SET TASK: Copy down every line of the records below word for word, leaving out the pictures.

WORKING DATA:
::::::::

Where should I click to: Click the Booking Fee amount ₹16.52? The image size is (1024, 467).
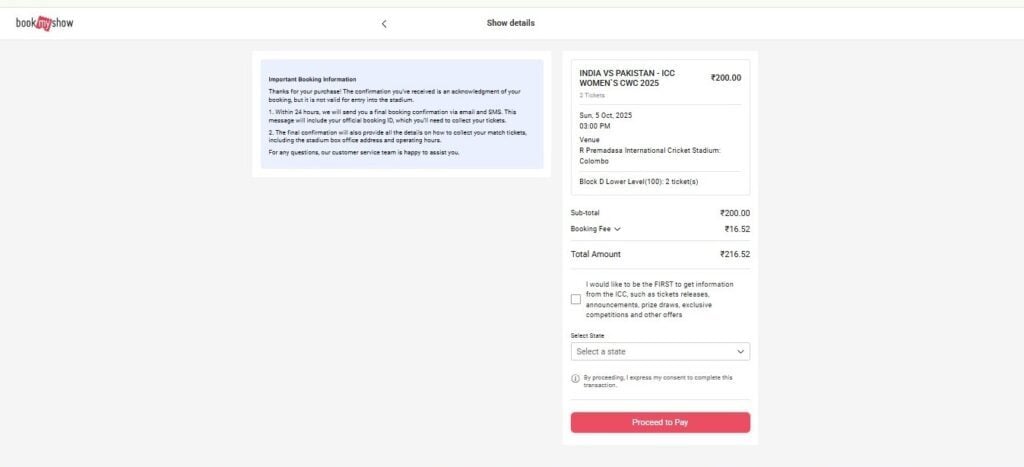coord(737,229)
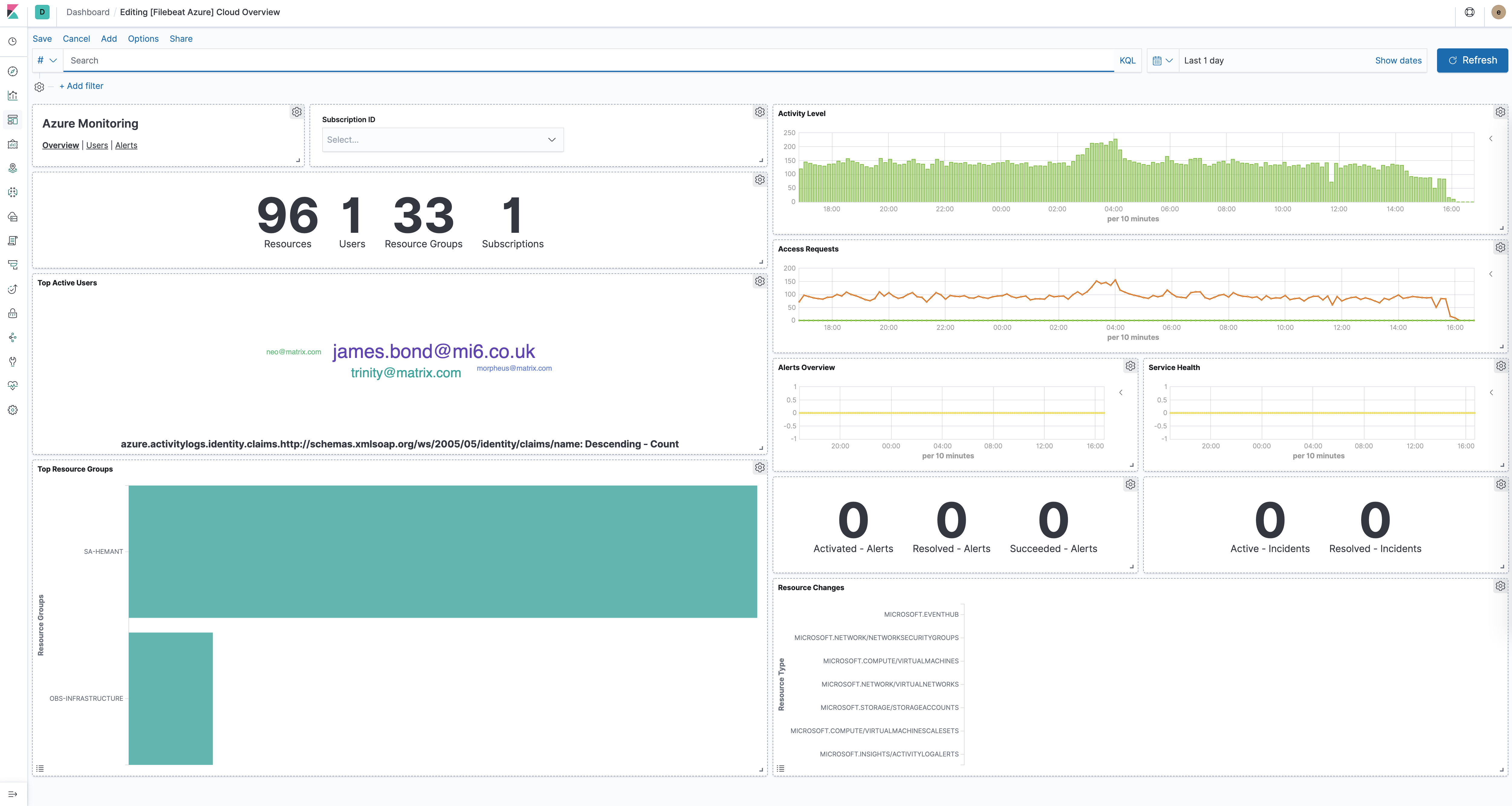Open the help lifebuoy icon

(x=1469, y=12)
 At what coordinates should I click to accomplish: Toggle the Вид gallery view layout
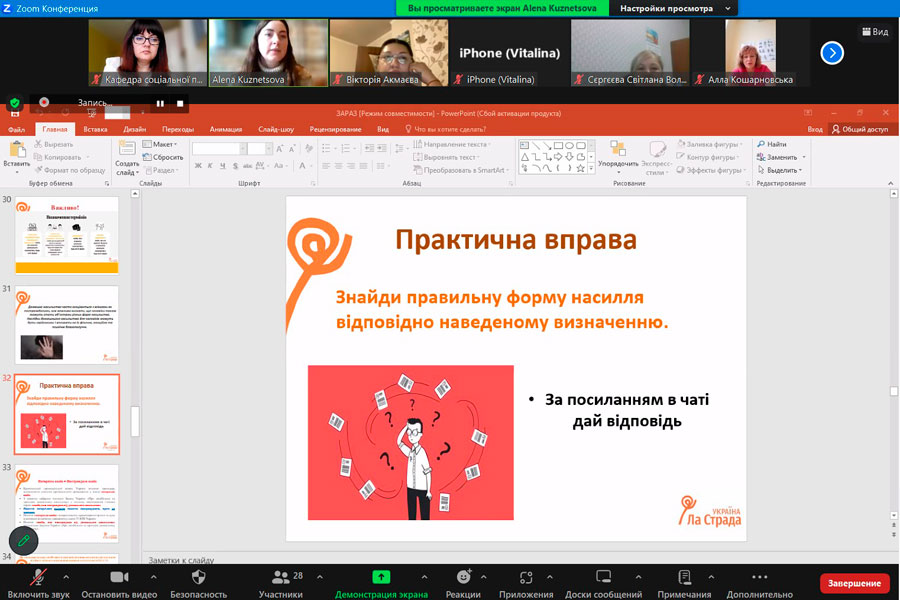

::::::::

FULL SOLUTION:
Where should I click to: Click the Booking Fee amount ₹16.52? The image size is (1024, 467).
coord(737,229)
Open the help lifebuoy icon

(x=1469, y=12)
 At what coordinates should I click to accomplish: Toggle the Вид gallery view layout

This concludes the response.